I am working on an Acer Inspire with an Intel Core i7-720QM CPU, using OpenCL 1.2, ATI Mobility Radeon HD 5650 with 5 compute units and maximum work-item sizes per dimension of 256.
I've got to make very long array multiplication between arrays of matrix A=10x172032 and B=35x172032, not a standard matrix multiplication but a multiplication of the ten rows of A for every row of B, and so on for every row of B (in reality it's more complex, involving short2 data format, but the problem I'm facing now is the enormous length). I am able to do without problems the multiplication for one row (172032 work items), but due to the limited performance of my card I guess it's quite impossible to to do all the process (A x B) invoking the kernel once, so I would have liked at least to multiply the ten rows of A for a single row of B at the same time.
1) I understood that the buffer objects are accessed as mono-dimensional arrays, but lying down on one dimension the A matrix would require 10x172032 work-items, and that's not feasible at all. Infact just for curiosity I tried but the laptop gets stacked.
2) Then I thought to work on a 2-dimensional space (y=10, x=172032). I've tried working with smaller matrices (10x10) and just trying to access the data on the rows of A at the same time, but every line (on the y-index) accesses the same row at the same time. Maybe this has been completely stupid as a choice, but it's not easy trying to understand how the process works on different dimensions.
3) So I thought that the only way to multiply at the same time every row of A for a single row of B could be using work-groups and setting synchronization commands, exploiting 5 compute units of my card. But this would require to cut the single row of 172032 elements on smaller rows of 256 elements, is it correct?
I would like someone to give me just some indications about the correct path to follow, since my thoughts are fighting each other at the moment.
Thank You in advance
Hi everybody, sorry for the long time passed away but I've been deeply involved in this project cause it was part of my (let's call it) thesis inside an enterprise, so I worked hard to accomplish my duties and then had some other private problems.
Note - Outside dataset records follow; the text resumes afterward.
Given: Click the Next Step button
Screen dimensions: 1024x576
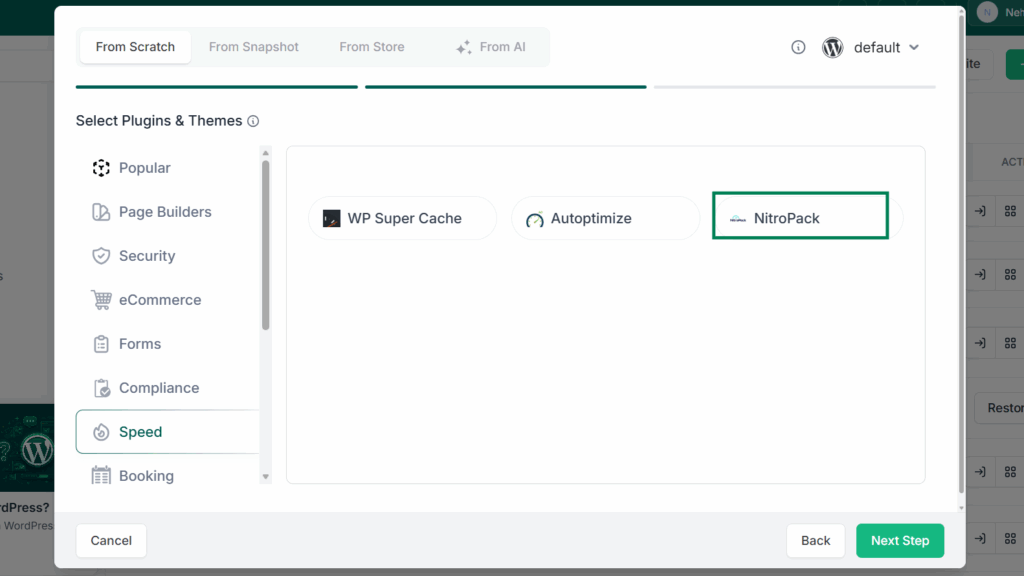Looking at the screenshot, I should 900,541.
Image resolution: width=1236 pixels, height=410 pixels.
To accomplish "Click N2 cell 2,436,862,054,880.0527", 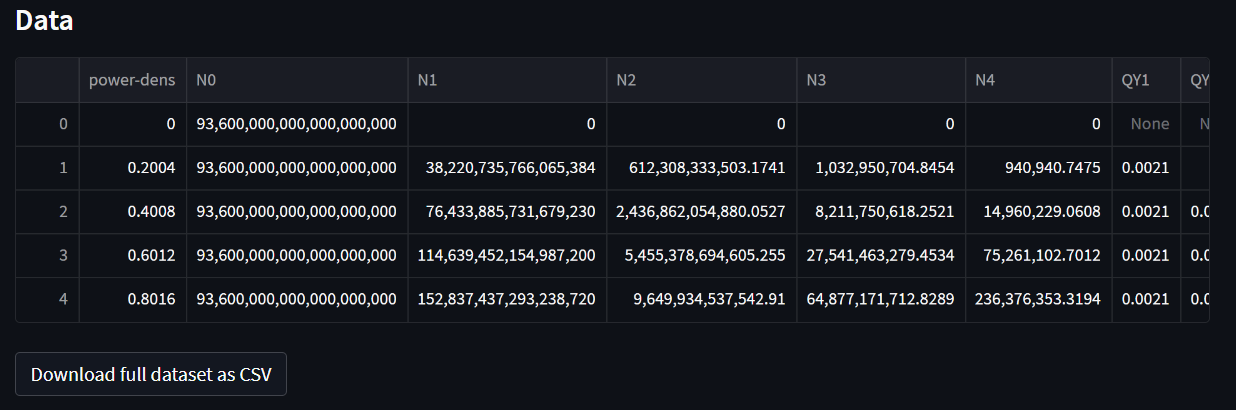I will tap(701, 212).
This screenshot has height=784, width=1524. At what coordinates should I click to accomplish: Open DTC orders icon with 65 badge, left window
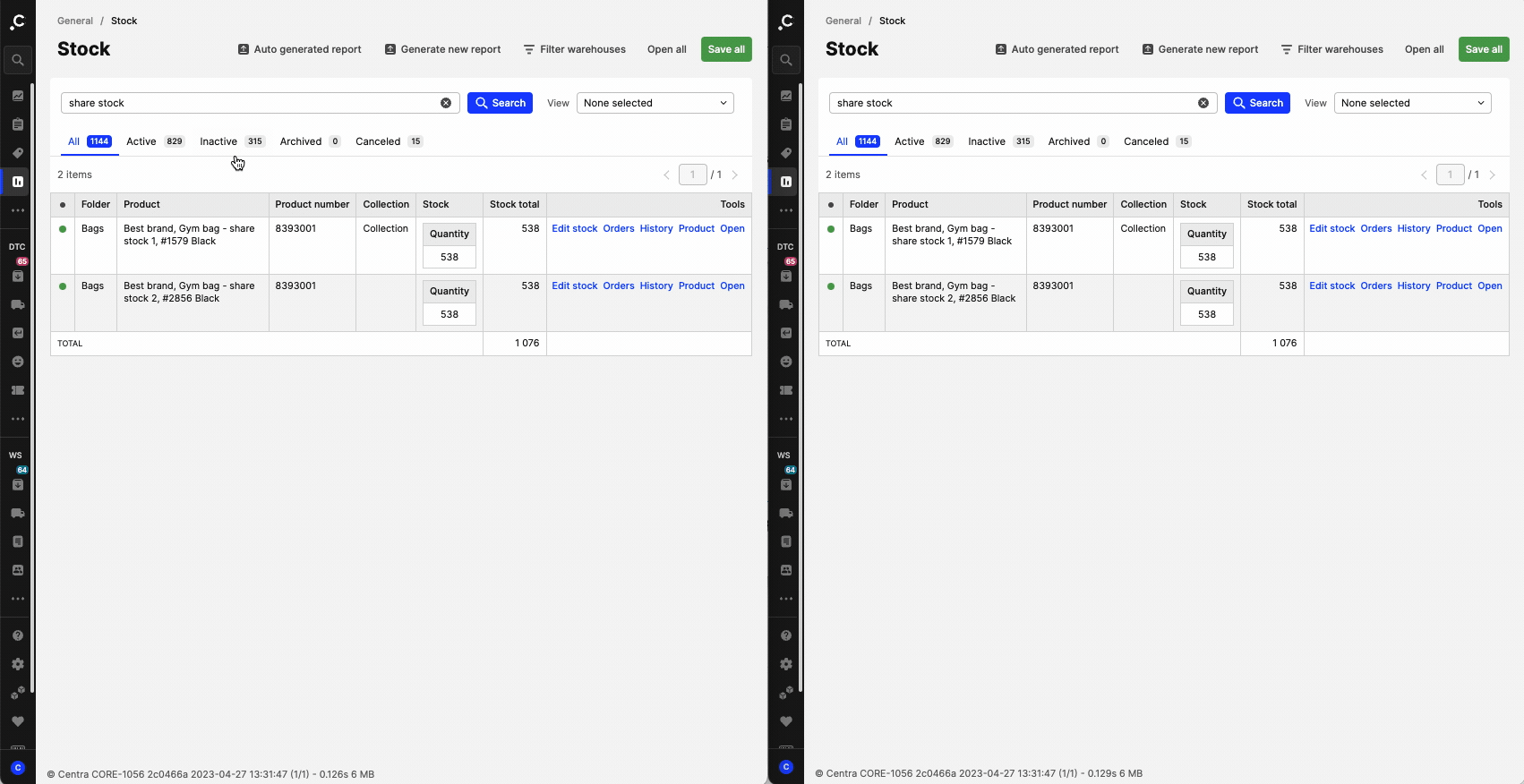pyautogui.click(x=17, y=276)
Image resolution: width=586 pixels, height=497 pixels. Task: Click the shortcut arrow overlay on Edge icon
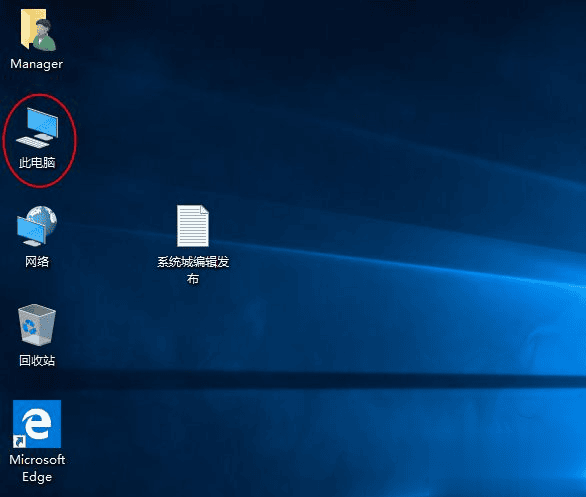(19, 441)
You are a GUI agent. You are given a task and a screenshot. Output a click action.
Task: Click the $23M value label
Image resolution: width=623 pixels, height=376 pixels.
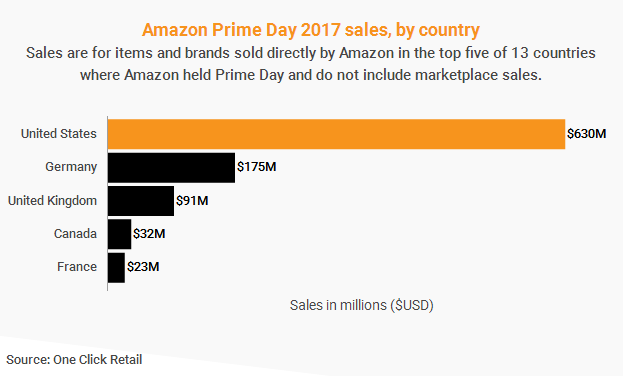[143, 267]
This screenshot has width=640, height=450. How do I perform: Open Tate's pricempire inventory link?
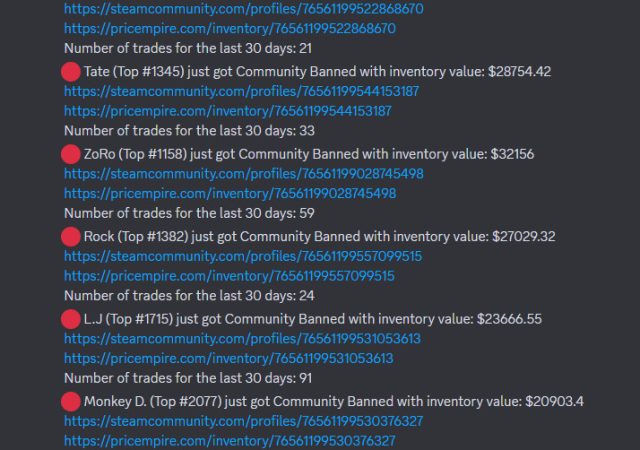[228, 111]
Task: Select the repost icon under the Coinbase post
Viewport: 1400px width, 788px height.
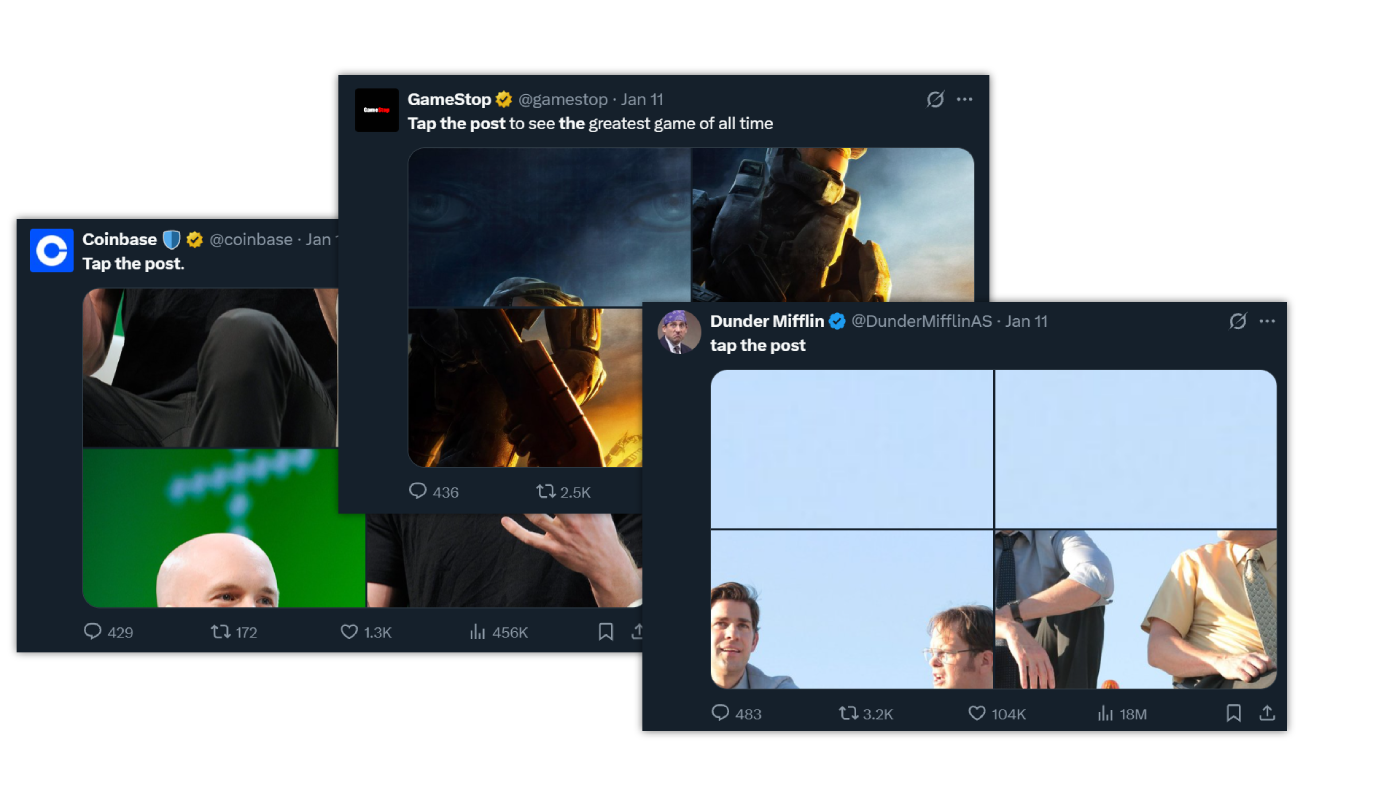Action: [x=222, y=631]
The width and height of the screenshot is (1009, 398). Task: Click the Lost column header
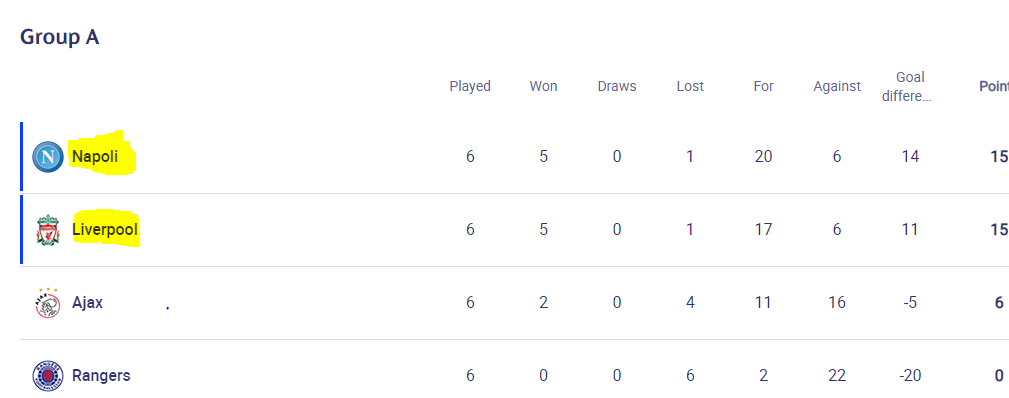click(690, 86)
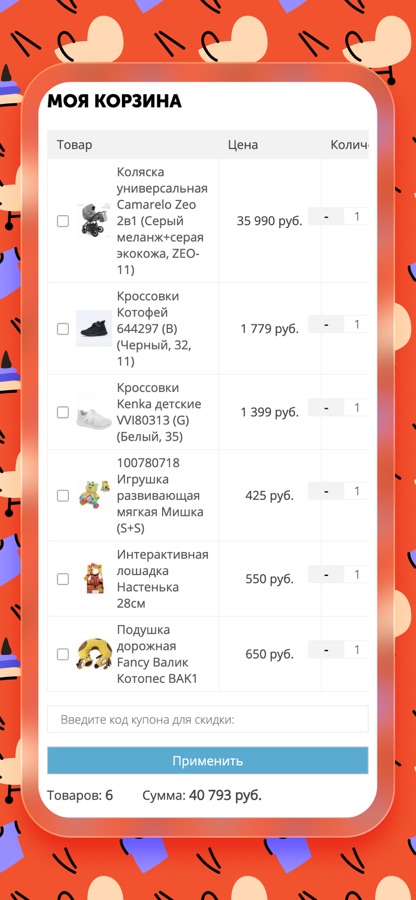Click the quantity field for лошадка Настенька
Image resolution: width=416 pixels, height=900 pixels.
356,575
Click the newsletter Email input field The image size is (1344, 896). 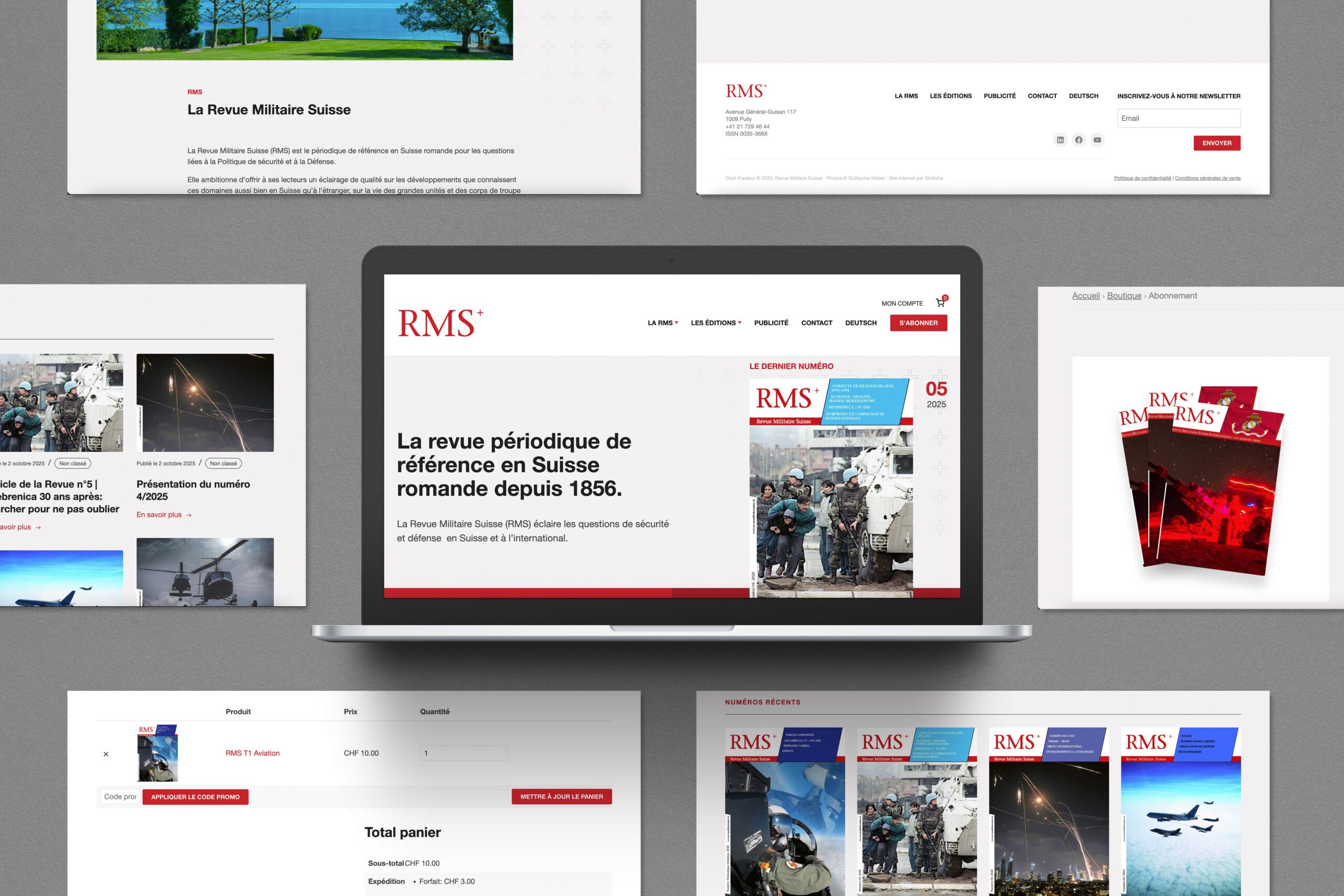tap(1178, 118)
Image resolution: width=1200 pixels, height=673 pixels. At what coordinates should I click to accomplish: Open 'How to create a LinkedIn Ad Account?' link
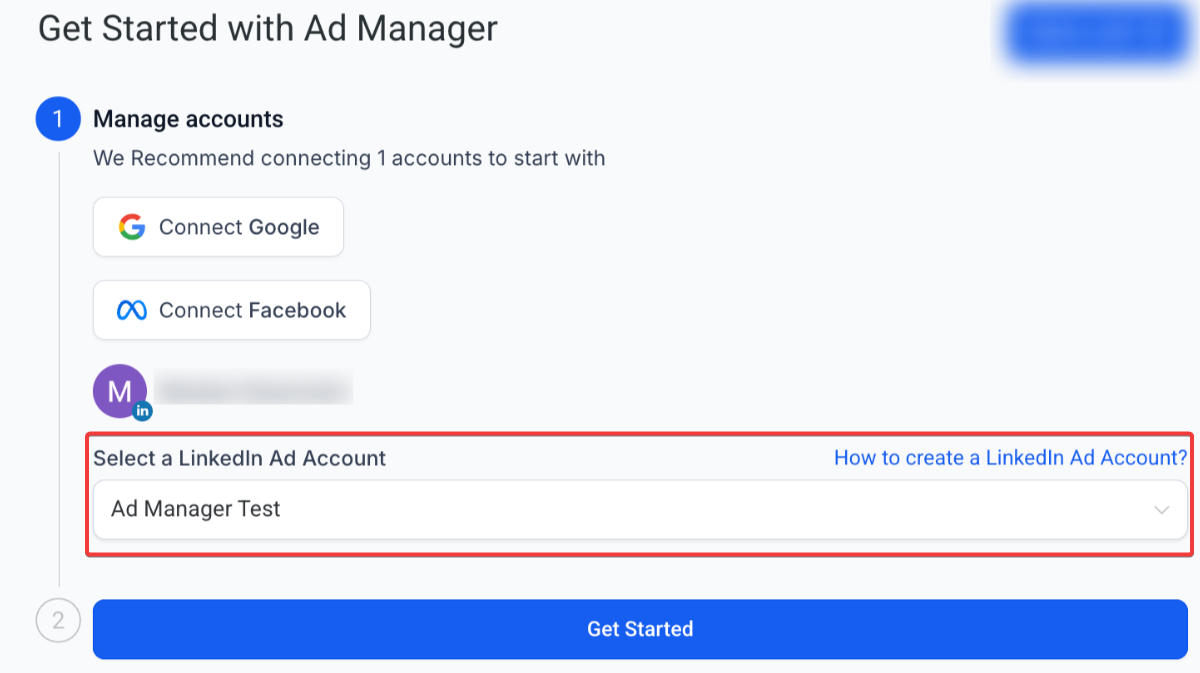click(x=1010, y=458)
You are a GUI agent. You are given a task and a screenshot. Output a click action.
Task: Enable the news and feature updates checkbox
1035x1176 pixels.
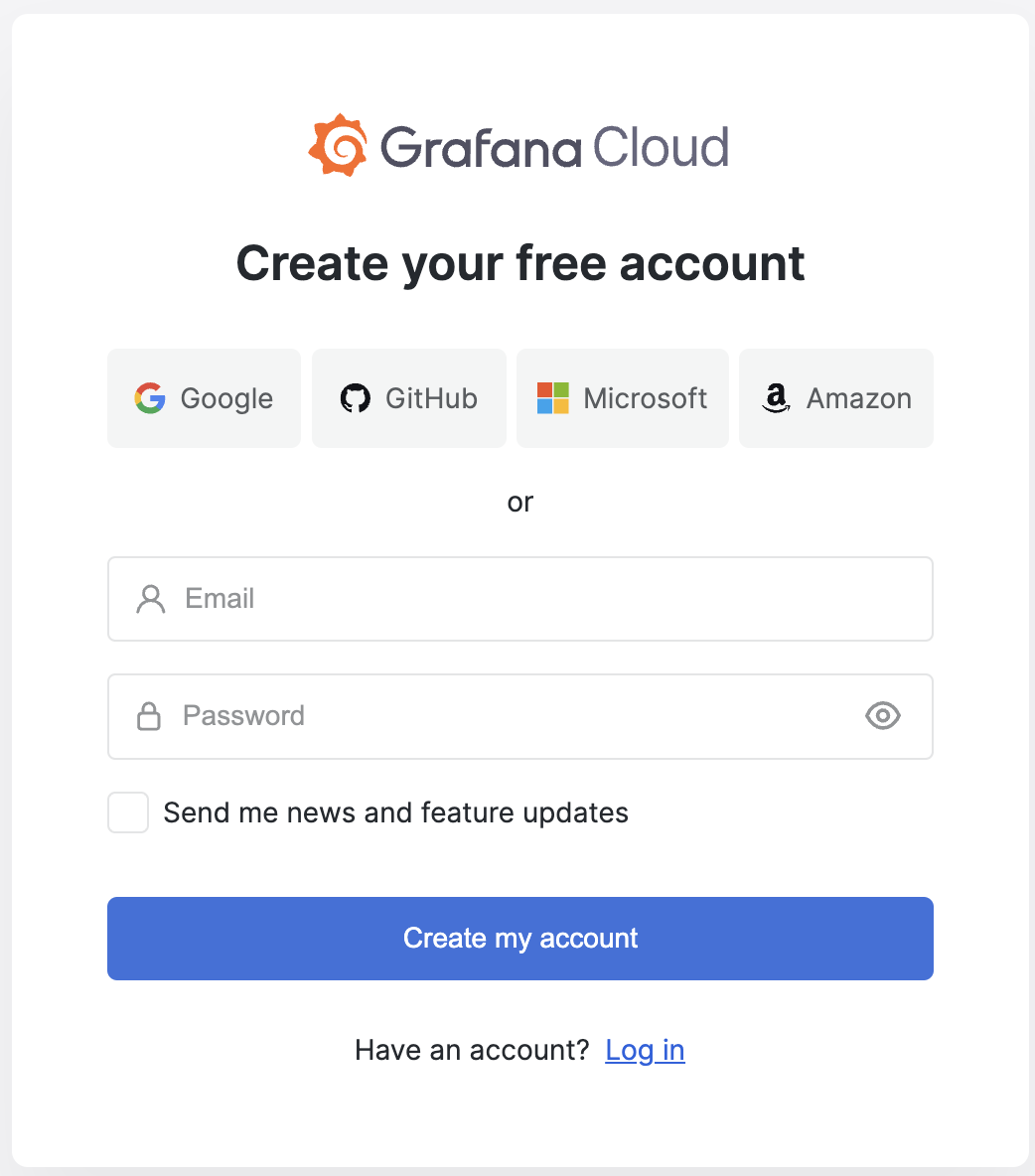[x=128, y=812]
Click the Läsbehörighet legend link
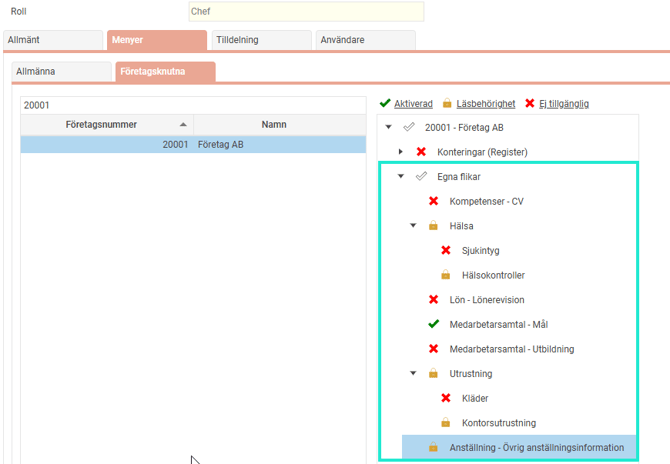This screenshot has width=670, height=464. (x=485, y=104)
At the end I solved the issue just working on a one dimensional work space, modifying the kernel slightly and then moving the program on a better machine equipped with an AMD GPU card with 20 compute units, extremely faster than the previous one. I still have no clear the working flow using memory buffers and two or three dimensional work space, since if memory buffers for definition are accessed as one-dimensional buffers there's no way to move on, except if memory buffers are substituted by image buffers, which can accessed as two or three dimensional buffers, if I understood correctly and if it's possible to use them for numerical computation pruposes.
As working flow I mean, for example, a 2D work space matrix multiplication called with memory buffers, and the data computation of all the elements of the "matrix" done concurrently (or just row by row?). It seems to me, in this case, no sense executing matrix multiplication on a 2D grid with memory buffers accessed as mono-dimensional objects.
Anyway, now I'm gonna face new problems that I'll talk about in an other post to avoid "overloading" this one and to "balance requests" among all the different posts.
Unfortunately I cannot share the code at all for policy rights right now. Hope there will be no more restrictions in the near future, since this limits a lot my possibilities to search for help.
Sorry again if I did not update the status of my post.